▶ _Your task_:
Please set down, unchanged, each line from the one with "Given: Open the Help dropdown tab" to the final line of the data below, both included. Drop the pictures.

▶ _Data for this exercise_:
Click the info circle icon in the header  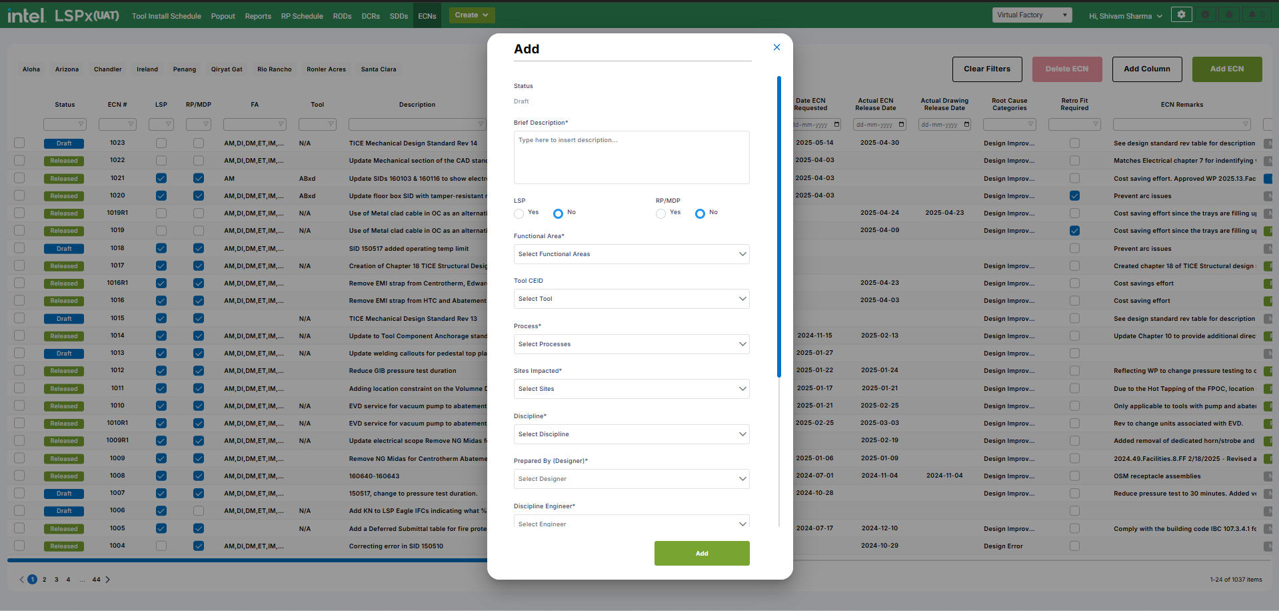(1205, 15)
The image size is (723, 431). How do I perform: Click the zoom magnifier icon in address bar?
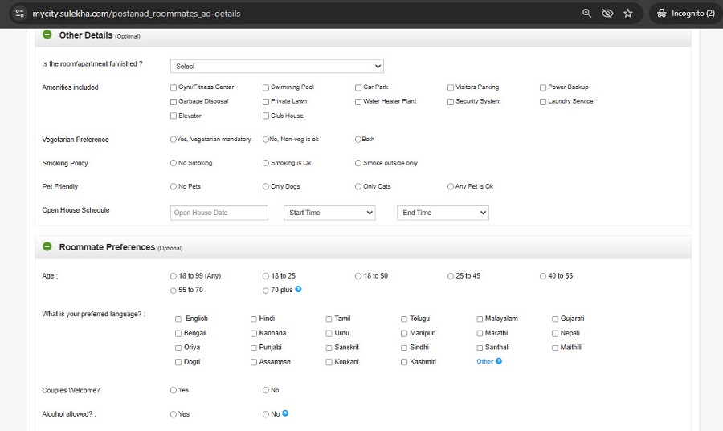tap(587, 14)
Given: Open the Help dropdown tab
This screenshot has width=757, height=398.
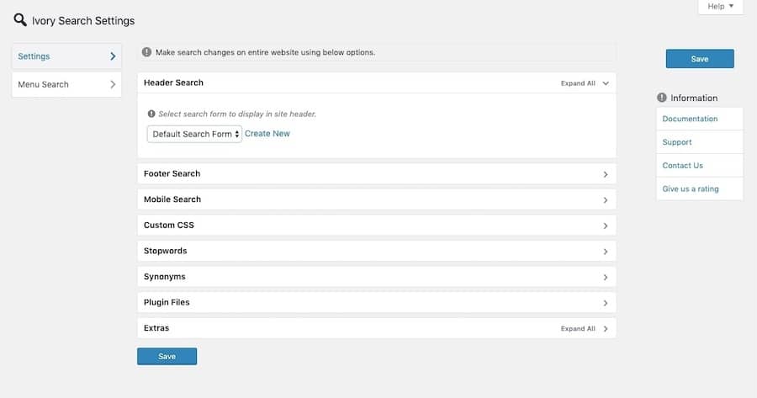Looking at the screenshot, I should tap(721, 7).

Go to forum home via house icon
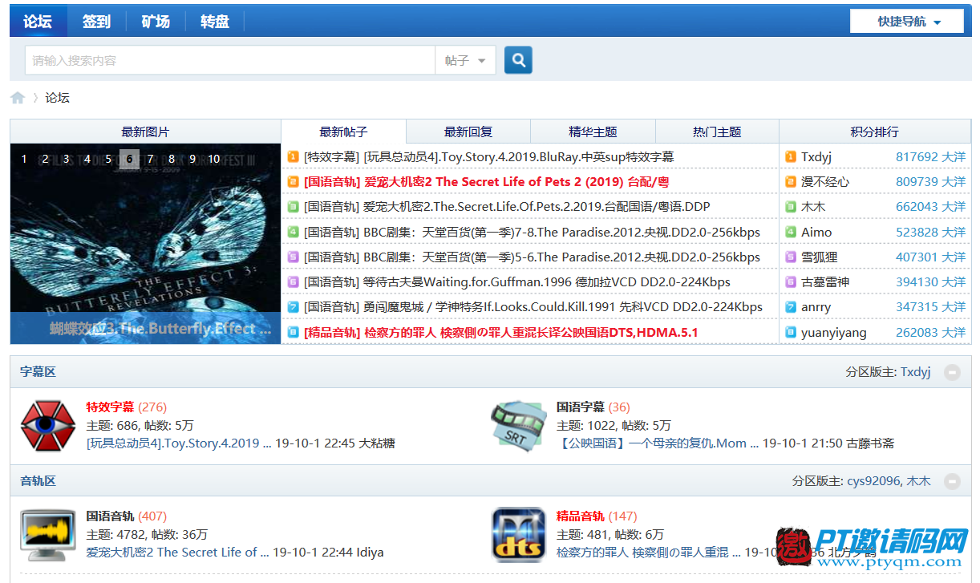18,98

▶ _Written solution_:
Given: Open the Help dropdown tab
This screenshot has width=757, height=398.
Looking at the screenshot, I should tap(721, 7).

Go to forum home via house icon
18,98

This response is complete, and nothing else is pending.